Le fauteuil doré, le feu et la prière

« Lorsque le fondateur du Hassidisme, le Rabbin Chem Tov, avait une tâche difficile devant lui, ou voyait qu’un malheur se tramait contre le peuple de Dieu, il allait se recueillir à un certain endroit dans la forêt ; là, il allumait un feu, méditait en prière et recevait la réponse qu’il attendait ; ce qu’il avait décidé de réaliser devenait possible : le miracle s’accomplissait, le malheur était révoqué.
Une génération plus tard, lorsque son disciple le Rabbin de Mézéritch, devait intervenir auprès du Ciel pour les mêmes raisons, il se rendait au même endroit dans la forêt et disait : « Maître de l’univers, prête l’oreille. Je ne sais plus comment allumer le feu, mais je suis encore capable de dire la prière »
Et le miracle s’accomplissait encore une fois.
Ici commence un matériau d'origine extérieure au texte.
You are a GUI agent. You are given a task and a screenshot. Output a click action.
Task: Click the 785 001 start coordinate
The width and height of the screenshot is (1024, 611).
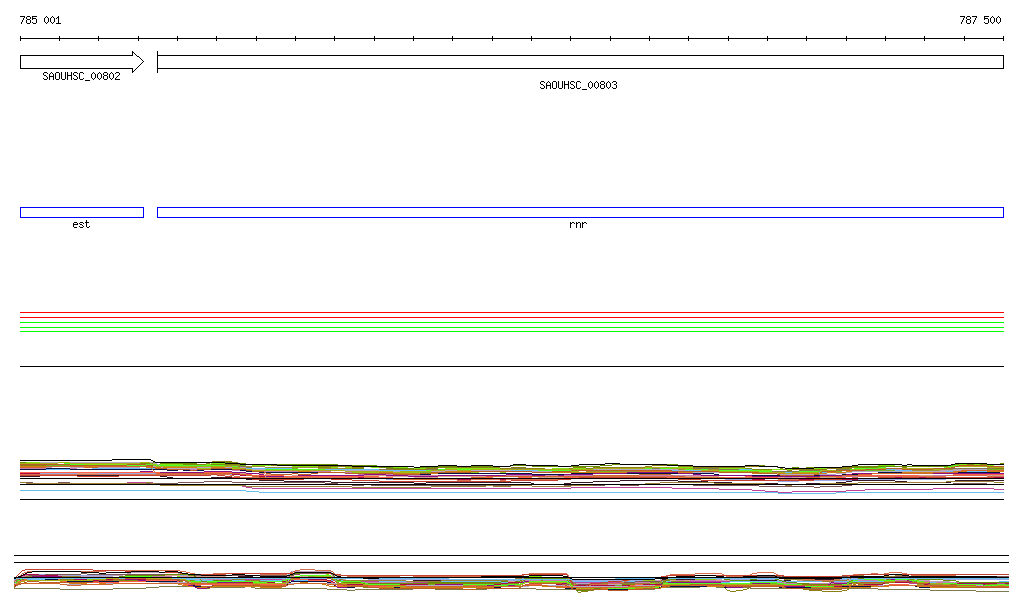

Dans la génération d’après, le Rabbin Moché de Sassov, pour sauver son peuple, allait lui aussi dans la forêt et disait : « je ne sais plus comment allumer le feu, je ne connais plus la prière, mais je me souviens de l’endroit, cela devrait suffire ».
Et cela était suffisant.
Puis ce fut le tour de Rabbi Israël de Tijine d’écarter la menace. Il s’asseyait dans son fauteuil doré au coeur de son château, se prenait la tête entre les mains et s’adressait à Dieu : « Maître du monde, je suis incapable d’allumer le feu, je ne connais pas la prière, je ne peux même plus retrouver l’endroit dans la forêt. Tout ce que je sais faire, c’est raconter cette histoire, cela devrait suffire ». Et là encore, le miracle s’accomplissait » (extrait des « grands courants de la mystique juive »).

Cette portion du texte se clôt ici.